(Item position entries)
----------
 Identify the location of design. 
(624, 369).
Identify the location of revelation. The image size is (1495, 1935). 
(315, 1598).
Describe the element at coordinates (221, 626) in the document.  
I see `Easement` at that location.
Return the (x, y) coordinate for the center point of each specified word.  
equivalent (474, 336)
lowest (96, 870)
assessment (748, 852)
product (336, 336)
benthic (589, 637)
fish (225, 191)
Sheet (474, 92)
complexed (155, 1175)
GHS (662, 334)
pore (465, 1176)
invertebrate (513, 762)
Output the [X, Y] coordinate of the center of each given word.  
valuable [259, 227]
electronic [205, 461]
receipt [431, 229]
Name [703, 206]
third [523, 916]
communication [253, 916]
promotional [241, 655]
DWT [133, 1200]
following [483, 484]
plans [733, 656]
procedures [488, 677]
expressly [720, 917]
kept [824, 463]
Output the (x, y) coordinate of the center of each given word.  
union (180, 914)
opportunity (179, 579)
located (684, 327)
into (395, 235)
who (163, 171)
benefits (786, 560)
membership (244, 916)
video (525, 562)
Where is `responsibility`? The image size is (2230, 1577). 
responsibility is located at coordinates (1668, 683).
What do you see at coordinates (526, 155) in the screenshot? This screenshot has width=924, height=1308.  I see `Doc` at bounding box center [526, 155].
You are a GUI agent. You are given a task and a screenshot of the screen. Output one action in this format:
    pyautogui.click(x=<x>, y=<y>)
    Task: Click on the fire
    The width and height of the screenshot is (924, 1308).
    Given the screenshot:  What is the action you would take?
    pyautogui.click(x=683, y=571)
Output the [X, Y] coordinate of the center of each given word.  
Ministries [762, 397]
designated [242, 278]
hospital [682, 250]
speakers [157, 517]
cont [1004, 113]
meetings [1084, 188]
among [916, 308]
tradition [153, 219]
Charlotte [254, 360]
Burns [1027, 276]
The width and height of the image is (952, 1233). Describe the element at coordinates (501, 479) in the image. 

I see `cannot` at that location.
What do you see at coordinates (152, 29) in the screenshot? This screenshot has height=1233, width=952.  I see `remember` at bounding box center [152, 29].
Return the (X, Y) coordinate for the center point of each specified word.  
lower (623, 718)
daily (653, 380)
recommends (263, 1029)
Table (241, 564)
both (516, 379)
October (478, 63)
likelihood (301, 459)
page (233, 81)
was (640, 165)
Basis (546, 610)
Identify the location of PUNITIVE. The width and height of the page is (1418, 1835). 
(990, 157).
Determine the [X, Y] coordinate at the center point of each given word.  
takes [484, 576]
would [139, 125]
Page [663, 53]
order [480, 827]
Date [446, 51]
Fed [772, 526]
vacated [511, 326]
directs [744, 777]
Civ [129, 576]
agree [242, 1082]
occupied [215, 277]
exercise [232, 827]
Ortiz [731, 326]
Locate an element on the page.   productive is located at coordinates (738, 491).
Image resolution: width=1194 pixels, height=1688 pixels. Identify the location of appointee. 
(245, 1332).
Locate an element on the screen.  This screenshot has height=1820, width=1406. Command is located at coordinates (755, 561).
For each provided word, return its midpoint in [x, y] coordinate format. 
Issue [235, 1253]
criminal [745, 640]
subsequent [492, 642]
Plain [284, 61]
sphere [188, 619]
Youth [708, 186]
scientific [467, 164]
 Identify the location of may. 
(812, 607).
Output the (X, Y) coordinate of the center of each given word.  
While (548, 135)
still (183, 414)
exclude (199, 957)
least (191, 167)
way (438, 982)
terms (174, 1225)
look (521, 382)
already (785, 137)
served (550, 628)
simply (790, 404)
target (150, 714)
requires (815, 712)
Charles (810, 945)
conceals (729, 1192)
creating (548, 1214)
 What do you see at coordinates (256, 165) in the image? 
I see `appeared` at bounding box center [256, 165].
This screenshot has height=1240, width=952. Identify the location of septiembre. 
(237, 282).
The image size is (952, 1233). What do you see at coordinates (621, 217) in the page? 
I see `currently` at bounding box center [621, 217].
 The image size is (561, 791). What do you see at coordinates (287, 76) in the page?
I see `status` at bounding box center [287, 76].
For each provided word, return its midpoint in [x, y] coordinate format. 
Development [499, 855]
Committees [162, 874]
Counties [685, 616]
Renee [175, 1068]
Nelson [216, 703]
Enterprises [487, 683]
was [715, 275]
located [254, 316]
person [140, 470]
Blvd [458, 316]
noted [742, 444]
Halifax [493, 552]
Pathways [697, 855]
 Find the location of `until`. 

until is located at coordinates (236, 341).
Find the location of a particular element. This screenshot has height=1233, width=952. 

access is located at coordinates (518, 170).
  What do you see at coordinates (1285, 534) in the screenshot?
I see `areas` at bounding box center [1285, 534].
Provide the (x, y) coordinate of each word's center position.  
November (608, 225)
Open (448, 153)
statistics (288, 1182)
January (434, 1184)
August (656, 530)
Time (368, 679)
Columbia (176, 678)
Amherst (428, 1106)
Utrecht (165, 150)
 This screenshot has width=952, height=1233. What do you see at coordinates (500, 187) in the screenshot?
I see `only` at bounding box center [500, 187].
----------
What to do:
Reproduce the data from the line containing "Identify the location of PUNITIVE." through the line containing "still (183, 414)", switching every "Identify" to "Find" and leaving everything else unchanged.

Completed exercise:
Find the location of PUNITIVE. The width and height of the page is (1418, 1835). 
(990, 157).
Determine the [X, Y] coordinate at the center point of each given word.  
takes [484, 576]
would [139, 125]
Page [663, 53]
order [480, 827]
Date [446, 51]
Fed [772, 526]
vacated [511, 326]
directs [744, 777]
Civ [129, 576]
agree [242, 1082]
occupied [215, 277]
exercise [232, 827]
Ortiz [731, 326]
Locate an element on the page.   productive is located at coordinates (738, 491).
Image resolution: width=1194 pixels, height=1688 pixels. Find the location of appointee. 
(245, 1332).
Locate an element on the screen.  This screenshot has height=1820, width=1406. Command is located at coordinates (755, 561).
For each provided word, return its midpoint in [x, y] coordinate format. 
Issue [235, 1253]
criminal [745, 640]
subsequent [492, 642]
Plain [284, 61]
sphere [188, 619]
Youth [708, 186]
scientific [467, 164]
 Find the location of may. 
(812, 607).
Output the (X, Y) coordinate of the center of each given word.  
While (548, 135)
still (183, 414)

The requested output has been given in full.